[Stored items]
※

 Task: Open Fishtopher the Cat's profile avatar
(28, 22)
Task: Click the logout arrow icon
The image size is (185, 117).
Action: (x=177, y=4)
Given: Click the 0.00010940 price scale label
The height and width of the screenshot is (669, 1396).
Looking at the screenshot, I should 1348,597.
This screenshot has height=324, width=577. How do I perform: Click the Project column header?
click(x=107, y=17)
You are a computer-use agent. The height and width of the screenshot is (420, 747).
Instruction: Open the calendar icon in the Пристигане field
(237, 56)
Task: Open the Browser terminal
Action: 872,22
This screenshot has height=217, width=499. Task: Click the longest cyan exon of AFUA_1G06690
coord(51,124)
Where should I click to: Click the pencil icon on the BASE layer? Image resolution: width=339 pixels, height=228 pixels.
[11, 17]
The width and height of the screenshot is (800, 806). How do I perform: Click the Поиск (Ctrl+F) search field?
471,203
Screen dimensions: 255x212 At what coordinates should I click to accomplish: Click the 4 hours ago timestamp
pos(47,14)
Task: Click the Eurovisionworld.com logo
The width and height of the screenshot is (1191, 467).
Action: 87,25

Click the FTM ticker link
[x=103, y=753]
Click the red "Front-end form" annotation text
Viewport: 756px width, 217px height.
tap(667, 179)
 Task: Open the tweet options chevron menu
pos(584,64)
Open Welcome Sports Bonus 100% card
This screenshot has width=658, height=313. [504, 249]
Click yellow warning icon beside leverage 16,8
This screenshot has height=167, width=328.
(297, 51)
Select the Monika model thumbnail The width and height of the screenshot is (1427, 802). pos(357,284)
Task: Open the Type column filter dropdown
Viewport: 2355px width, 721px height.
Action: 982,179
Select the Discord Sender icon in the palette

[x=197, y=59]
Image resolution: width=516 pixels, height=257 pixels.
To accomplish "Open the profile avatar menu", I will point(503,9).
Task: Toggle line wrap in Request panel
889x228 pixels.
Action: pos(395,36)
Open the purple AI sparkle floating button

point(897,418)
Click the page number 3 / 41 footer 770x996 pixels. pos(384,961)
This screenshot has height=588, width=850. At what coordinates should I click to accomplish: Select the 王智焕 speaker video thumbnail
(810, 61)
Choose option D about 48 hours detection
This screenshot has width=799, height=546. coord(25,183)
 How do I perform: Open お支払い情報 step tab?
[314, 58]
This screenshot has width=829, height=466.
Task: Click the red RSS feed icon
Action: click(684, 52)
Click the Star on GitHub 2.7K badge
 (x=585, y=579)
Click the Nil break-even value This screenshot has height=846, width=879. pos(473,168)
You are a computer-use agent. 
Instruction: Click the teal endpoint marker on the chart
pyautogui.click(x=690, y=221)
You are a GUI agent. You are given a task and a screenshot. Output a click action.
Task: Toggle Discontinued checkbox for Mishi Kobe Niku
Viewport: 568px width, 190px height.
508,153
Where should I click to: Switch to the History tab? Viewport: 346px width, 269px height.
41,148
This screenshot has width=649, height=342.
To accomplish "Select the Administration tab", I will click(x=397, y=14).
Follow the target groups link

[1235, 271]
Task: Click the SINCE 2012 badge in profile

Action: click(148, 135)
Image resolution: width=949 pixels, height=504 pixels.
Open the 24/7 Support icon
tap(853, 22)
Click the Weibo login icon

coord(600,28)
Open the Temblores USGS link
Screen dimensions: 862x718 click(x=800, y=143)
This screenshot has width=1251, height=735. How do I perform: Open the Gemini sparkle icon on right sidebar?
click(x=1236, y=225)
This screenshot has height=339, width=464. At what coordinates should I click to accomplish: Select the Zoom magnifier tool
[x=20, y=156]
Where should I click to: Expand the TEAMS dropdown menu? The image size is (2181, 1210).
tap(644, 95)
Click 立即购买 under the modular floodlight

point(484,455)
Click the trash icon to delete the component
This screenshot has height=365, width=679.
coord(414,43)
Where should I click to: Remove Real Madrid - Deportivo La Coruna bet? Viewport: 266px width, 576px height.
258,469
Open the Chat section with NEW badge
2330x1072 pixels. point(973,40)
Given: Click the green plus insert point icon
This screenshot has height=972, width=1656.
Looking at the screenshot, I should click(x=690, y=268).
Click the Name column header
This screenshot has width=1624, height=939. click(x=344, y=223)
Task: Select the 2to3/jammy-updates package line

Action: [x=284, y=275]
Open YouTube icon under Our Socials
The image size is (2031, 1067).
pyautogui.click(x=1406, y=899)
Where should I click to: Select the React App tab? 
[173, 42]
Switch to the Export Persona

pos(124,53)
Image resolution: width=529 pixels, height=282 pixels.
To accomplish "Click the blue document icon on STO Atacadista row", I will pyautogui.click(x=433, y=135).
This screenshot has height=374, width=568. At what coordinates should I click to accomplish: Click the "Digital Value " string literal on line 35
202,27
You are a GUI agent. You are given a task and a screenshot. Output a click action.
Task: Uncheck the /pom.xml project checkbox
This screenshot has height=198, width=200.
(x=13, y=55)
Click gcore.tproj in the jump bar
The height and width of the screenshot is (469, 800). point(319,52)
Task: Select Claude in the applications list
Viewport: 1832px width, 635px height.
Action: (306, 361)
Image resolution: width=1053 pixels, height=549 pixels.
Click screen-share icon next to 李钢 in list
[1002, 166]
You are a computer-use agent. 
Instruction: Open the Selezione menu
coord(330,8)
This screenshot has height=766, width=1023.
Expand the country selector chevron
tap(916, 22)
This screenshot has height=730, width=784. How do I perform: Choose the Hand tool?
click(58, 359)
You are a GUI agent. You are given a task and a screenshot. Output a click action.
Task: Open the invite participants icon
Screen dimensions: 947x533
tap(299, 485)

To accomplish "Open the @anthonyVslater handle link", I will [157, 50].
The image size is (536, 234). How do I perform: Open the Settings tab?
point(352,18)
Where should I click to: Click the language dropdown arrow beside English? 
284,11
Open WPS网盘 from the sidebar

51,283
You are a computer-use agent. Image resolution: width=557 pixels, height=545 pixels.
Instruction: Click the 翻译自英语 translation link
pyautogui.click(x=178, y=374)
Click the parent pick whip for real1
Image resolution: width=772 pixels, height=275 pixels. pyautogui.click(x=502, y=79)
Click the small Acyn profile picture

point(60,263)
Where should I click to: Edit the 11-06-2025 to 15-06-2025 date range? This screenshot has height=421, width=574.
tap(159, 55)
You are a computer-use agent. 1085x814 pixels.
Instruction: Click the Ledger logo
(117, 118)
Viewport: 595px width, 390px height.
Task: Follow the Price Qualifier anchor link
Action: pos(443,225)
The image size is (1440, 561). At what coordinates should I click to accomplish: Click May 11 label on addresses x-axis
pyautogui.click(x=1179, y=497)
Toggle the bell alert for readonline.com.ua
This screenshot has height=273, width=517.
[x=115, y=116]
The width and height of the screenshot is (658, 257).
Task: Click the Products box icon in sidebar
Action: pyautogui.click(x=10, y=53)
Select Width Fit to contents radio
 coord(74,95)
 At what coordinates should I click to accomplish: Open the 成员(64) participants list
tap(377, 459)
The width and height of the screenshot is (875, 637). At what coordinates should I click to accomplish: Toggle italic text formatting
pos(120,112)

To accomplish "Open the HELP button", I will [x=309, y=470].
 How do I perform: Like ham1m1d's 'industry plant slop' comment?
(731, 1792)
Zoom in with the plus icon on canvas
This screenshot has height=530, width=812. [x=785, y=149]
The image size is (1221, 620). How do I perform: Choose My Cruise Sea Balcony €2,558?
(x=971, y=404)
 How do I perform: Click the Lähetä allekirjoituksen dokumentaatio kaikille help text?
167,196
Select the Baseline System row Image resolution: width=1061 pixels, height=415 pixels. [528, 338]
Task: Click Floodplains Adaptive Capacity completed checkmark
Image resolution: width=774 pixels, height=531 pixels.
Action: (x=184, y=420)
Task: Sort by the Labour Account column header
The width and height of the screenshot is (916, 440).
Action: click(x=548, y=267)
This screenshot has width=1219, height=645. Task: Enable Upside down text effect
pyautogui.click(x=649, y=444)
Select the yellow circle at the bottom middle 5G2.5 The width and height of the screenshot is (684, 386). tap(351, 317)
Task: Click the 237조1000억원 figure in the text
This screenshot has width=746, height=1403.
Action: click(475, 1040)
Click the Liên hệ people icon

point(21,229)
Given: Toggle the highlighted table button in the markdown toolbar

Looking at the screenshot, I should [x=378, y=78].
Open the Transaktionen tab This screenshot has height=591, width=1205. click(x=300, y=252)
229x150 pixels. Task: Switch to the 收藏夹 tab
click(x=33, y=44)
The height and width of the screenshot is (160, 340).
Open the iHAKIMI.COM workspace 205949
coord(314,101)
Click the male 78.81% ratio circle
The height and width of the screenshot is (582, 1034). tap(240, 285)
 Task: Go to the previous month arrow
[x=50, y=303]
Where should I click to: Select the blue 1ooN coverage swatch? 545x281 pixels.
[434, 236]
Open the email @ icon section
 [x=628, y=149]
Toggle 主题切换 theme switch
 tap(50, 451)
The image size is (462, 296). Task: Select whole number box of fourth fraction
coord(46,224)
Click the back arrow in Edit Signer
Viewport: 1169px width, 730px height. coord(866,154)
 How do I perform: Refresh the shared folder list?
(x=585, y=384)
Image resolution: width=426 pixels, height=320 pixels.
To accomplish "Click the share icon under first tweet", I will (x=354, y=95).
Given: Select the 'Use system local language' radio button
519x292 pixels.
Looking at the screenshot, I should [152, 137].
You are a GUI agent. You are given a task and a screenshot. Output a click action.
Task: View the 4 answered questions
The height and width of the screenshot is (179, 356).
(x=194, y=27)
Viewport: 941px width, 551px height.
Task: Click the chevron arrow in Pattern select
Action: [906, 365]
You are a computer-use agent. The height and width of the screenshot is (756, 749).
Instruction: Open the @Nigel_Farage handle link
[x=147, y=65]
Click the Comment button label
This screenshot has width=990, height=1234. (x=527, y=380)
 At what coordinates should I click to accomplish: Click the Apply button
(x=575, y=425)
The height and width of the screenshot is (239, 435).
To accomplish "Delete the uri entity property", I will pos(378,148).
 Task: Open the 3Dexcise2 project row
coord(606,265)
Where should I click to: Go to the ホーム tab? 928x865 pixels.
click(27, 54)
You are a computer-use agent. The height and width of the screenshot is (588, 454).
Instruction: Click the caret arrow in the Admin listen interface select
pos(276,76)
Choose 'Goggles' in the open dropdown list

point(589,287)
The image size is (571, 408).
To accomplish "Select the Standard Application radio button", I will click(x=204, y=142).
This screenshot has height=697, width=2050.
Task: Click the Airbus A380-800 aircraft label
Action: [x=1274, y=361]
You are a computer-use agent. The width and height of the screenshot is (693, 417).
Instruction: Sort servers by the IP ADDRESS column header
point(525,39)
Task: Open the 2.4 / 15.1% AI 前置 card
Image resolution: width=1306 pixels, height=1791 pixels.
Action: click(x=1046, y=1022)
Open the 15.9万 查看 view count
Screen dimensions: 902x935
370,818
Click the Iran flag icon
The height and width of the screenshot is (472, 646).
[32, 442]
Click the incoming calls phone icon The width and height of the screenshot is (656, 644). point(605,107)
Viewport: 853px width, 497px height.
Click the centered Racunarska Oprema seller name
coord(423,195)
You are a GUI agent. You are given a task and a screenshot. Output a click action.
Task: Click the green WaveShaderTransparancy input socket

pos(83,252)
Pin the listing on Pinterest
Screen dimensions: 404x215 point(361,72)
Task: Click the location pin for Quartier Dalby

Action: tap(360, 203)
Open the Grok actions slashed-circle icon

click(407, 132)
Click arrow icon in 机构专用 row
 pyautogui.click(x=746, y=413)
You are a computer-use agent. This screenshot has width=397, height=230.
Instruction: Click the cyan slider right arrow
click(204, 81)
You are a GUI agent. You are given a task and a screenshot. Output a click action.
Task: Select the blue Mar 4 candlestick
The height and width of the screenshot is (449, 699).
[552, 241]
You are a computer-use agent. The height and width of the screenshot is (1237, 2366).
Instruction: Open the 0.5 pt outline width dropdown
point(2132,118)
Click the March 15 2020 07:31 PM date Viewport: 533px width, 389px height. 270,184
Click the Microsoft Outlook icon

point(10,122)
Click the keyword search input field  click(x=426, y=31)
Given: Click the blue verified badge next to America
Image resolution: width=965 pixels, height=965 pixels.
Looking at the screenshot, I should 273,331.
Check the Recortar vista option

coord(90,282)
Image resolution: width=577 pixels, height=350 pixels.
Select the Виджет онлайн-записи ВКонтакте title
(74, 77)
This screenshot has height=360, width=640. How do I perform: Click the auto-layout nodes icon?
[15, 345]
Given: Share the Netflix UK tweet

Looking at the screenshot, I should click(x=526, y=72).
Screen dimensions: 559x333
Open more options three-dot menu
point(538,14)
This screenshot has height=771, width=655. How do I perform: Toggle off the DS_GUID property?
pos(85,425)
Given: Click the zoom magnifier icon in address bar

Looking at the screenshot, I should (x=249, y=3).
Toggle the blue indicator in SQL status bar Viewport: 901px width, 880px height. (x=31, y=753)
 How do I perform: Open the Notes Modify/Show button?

※

▸ **Do this**
Reproduce verbatim the stretch of items from the line containing "Image resolution: width=949" through the line containing "Looking at the screenshot, I should click(x=690, y=268).", inclusive of both.

▸ **Response**
Image resolution: width=949 pixels, height=504 pixels.
Open the 24/7 Support icon
tap(853, 22)
Click the Weibo login icon

coord(600,28)
Open the Temblores USGS link
Screen dimensions: 862x718 click(x=800, y=143)
This screenshot has width=1251, height=735. How do I perform: Open the Gemini sparkle icon on right sidebar?
click(x=1236, y=225)
This screenshot has height=339, width=464. At what coordinates should I click to accomplish: Select the Zoom magnifier tool
[x=20, y=156]
Where should I click to: Expand the TEAMS dropdown menu? The image size is (2181, 1210).
tap(644, 95)
Click 立即购买 under the modular floodlight

point(484,455)
Click the trash icon to delete the component
This screenshot has height=365, width=679.
coord(414,43)
Where should I click to: Remove Real Madrid - Deportivo La Coruna bet? Viewport: 266px width, 576px height.
258,469
Open the Chat section with NEW badge
2330x1072 pixels. point(973,40)
Given: Click the green plus insert point icon
This screenshot has height=972, width=1656.
Looking at the screenshot, I should click(x=690, y=268).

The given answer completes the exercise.